For several years in retirement she worked with the Casa de la Cultura community center in Pajaro, a farm-worker community near Watsonville. CA. Once a week she taught parents how to teach their children. “The parents made hands-on materials that helped their young ones learn to speak and read English. Of course, the parents learned too,” says Sr. Christina with joy.

Today Sister resides at the Mercy Center in Oakland.

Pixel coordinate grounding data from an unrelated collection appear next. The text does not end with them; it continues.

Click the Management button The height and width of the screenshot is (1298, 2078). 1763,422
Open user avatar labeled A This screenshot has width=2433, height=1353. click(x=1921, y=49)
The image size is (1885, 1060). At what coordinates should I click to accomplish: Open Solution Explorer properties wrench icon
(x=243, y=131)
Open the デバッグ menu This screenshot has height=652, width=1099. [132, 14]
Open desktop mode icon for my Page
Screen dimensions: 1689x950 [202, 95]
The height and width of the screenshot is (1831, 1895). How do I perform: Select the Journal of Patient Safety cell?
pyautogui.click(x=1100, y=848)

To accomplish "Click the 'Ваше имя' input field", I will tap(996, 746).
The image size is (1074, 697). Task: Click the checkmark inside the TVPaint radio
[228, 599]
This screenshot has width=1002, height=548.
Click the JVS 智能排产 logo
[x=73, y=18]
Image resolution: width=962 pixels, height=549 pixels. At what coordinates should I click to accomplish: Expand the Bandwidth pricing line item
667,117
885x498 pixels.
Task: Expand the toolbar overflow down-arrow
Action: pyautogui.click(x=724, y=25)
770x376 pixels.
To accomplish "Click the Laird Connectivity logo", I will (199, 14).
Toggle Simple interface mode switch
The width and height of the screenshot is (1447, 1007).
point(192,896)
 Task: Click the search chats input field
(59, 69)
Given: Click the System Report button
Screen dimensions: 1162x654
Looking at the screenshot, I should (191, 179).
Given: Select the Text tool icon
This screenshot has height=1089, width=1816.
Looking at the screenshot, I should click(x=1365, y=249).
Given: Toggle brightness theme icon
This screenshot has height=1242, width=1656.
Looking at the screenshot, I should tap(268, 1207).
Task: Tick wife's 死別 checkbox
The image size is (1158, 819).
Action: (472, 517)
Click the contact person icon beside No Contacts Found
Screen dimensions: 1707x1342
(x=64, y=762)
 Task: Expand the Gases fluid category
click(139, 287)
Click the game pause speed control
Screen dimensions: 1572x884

4 thoughts on “Meet Sister Christina Trudeau

  1. I’ve known Sr. Christina when she visited Cebu City some time in 1994 and started the Montessori Program at the University of San Carlos. I was one of the teachers of the College of Education trained to train teachers on the Montessori Method. The mission of the Montessori Teacher Training Program was and still is to “give Montessori Education to the poor”. We carry out that mission until now, reaching out to Early Childhood teachers specially those coming from the depressed communities, parishes and day care centers in the suburbs of Cebu City.. Because of her, Montessori Education has flourished in some parts of Mindanao. I miss Sister Christina and I wish she is here to see how many children in Southern Philippines have been touched by her labor of love – sowing the seed of Montessori in our region.
    I wish her well and pray that in spite of her advanced age she is still okay…Please extend my warm regards to her.
    Note: I am happy I found this website and this article of her. Thank you. Queennie
    .

  2. I was in possibly the last first-grade class Sr. Christina Marie taught at Notre Dame Elementary in Belmont in 1961-1962. I had no idea at the time, but Sr. Christina Marie’s approach to elementary school education was groundbreaking. She saw each girl for her gifts and potential and didn’t try to make us fit into the pre-fab boxes so many in education tried to use for all students. I was definitely an odd child, but I had intellectual gifts that Sr. Christina Marie worked to cultivate, as she did with every girl in the class. If she hadn’t recognized the intelligent girl behind the one who got lost looking out the window and had to be reminded to sit down after we all stood up to stretch, I believe I would have squelched my gifts in an effort to fit in. Instead, I research and assemble study guides for films shown in an education outreach program through a film institute. It was while researching the social effects of deforestation in Brazil that I came to the SNDdN site. I have never lost my curiosity, my desire to understand why things happen, and my ability to be distracted. However, I learn more from diversions into “unrelated” subjects than I would in a completely direct approach. Thank you, Sister Christina.

    • I was in that same class with you Roberta! I think we all had our oddities – it’s what makes us individuals. Good for you that you developed your gifts accordingly.
      There is a group of about 8 -9 Notre Dame Elementary Alumni Class of 69 on Facebook. Look us up for a chuckle on where some of us have landed. Would love to find more.

  3. We are a teacher training institution in Bangalore, India, trying to take Montessori Method to the millions of low SES children of our country as best as we can. With this intention, we have been attempting to create low cost materials, provide in-service training to existing teachers, conducting and publishing research on our work in various forums. As a part of this work, we are setting up a library of research work, particularly on Montessori’s work in India. That is when we came across Sister Christina’s research work on Montessori. We find that the book is not available in the market, and we cannot afford to pay the full amount either. Is there some way of acquiring a copy for our library?

    Looking forward to an early reply.